Prescrição – A indicação de medicamentos ou produtos de cannabis medicinal para uso humano ou veterinário somente poderá ocorrer mediante prescrição por profissional legalmente habilitado, segundo exigências da Anvisa ou, no caso veterinário, do Ministério da Agricultura.
“Esses medicamentos só poderão ser vendidos com prescrição médica. E, para poder plantar, precisa de autorização da Anvisa e ou do Ministério da Agricultura. Vamos saber quem vai plantar e para que vai plantar. Tudo isso já cria uma segurança para evitar desvios”, reforçou Ducci.
Autorização – De acordo com o substitutivo, empresas interessadas em cultivar qualquer variedade de cannabis ficam obrigadas a obter, previamente, uma autorização do poder público. Para tanto, deverão definir uma cota de cultivo, conforme demanda pré-contratada ou finalidade pré-determinada. Ficam obrigadas ainda a garantir a rastreabilidade da produção, desde a aquisição da semente até o processamento final e o descarte da planta.
Para garantir a segurança do cultivo e evitar que os locais sejam acessados por pessoas não autorizadas, o texto proíbe a identificação da plantação com nomes que remetam ao tipo de atividade ali desenvolvida, e exige a instalação, em todo o perímetro do cultivo, de telas de aço ou muros com, no mínimo, dois metros de altura e cercas elétricas.
O controle do potencial psicotrópico da planta e a adoção de boas práticas agrícolas deverão, segundo o texto, serem controlados por um responsável técnico, que, entre outras funções, deverá monitorar os teores de tetraidrocanabinol (THC) – substância psicoativa – das plantas, sendo classificadas como psicoativas as com THC superior a 1% e como não-psicoativas as que possuírem percentual inferior a esse.
Farmácias – O texto autoriza a produção de medicamentos à base de cannabis tanto por farmácias vivas (que cultivam a planta) quanto por farmácias de manipulação.
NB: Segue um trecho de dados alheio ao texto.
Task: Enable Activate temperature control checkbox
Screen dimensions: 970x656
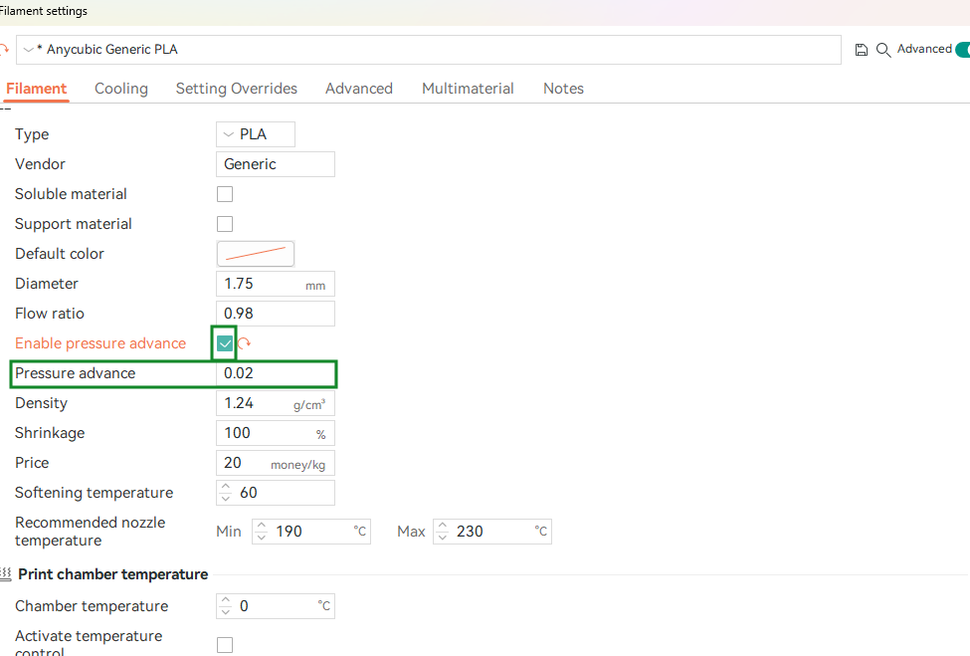Action: point(225,645)
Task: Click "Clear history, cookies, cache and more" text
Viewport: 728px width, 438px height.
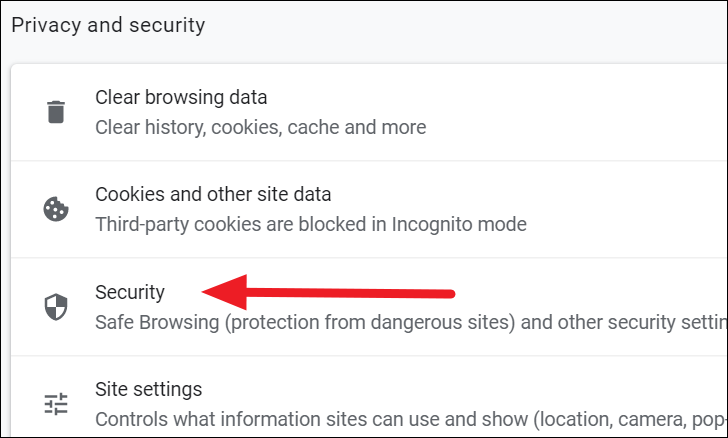Action: [260, 127]
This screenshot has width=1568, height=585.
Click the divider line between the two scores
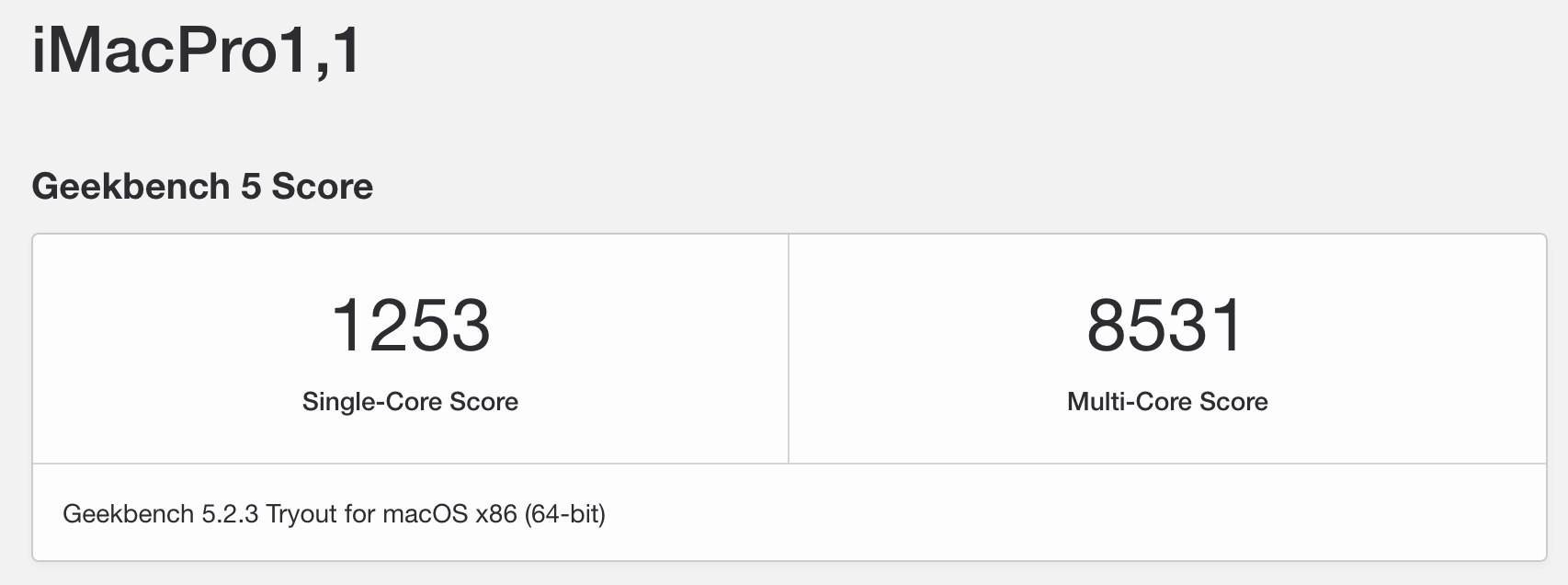pos(789,349)
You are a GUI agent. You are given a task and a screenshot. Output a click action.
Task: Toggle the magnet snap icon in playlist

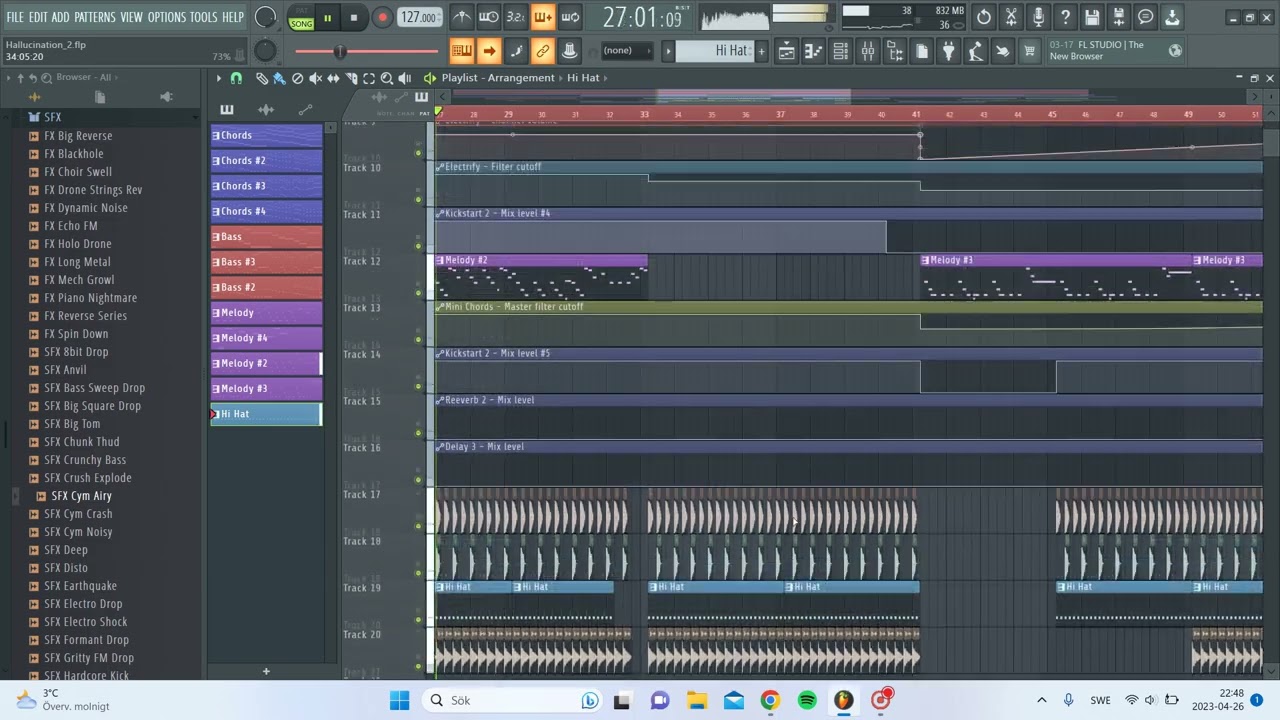pos(236,78)
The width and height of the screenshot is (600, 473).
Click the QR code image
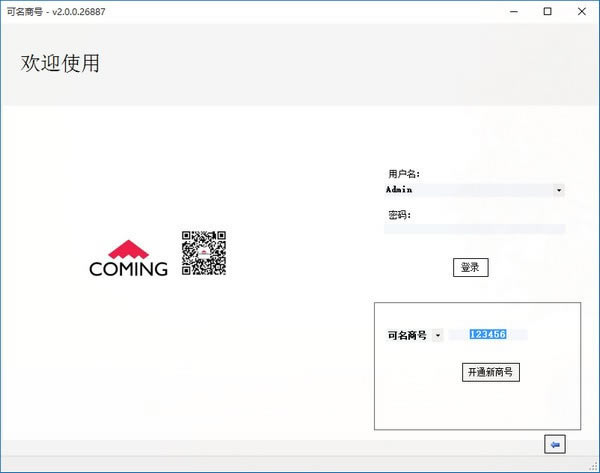203,253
Produtos elaborados por farmácias vivas, no entanto, só poderão ser ofertados após testes que validem os teores dos principais canabinoides presentes na sua fórmula, como o canabidiol e o tetraidrocanabidyol.
Desde 2017, o Brasil já reconhece a eficácia e autoriza a importação do medicamento Mevatyl, indicado para esclerose múltipla, que custa mais de R$ 3 mil. Em 2020, a Anvisa autorizou a importação de produtos e medicamentos à base de cannabis para serem vendidos em farmácias do País, sendo permitida também a importação de insumos para produzir esses produtos. “Diante disso, qualquer preocupação com o plantio deixa de existir, porque a importação já é autorizada”, observou Ducci.
Associações de pacientes
As associações de pacientes sem fins lucrativos legalmente constituídas terão regras específicas para o cultivo, o manejo e o processamento da cannabis, as quais foram detalhadas em anexo do substitutivo com 12 páginas. Como regra geral, os produtos elaborados pelas associações também só poderão ser dispensados após a realização de testes que validem os teores dos canabinoides.
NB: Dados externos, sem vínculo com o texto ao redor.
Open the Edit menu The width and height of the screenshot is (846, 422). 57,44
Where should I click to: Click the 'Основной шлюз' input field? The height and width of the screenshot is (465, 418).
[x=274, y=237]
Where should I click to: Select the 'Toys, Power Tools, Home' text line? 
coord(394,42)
Cânhamo industrial – Por fim, o substitutivo autoriza a produção e comercialização de cosméticos, produtos de higiene pessoal, celulose, fibras, produtos de uso veterinário sem fins medicinais, gêneros alimentícios e suplementos alimentares e embalagens e rótulos fabricados a partir do cânhamo industrial (espécie não psicoativa da cannabis).
“Entendemos que o cânhamo industrial tem o potencial de abrir um novo segmento comercial no Brasil e se tornar uma nova matriz agrícola. Importante salientar que a planta não tem condições de causar nenhum efeito alucinógeno”, conclui o relator. (ACN).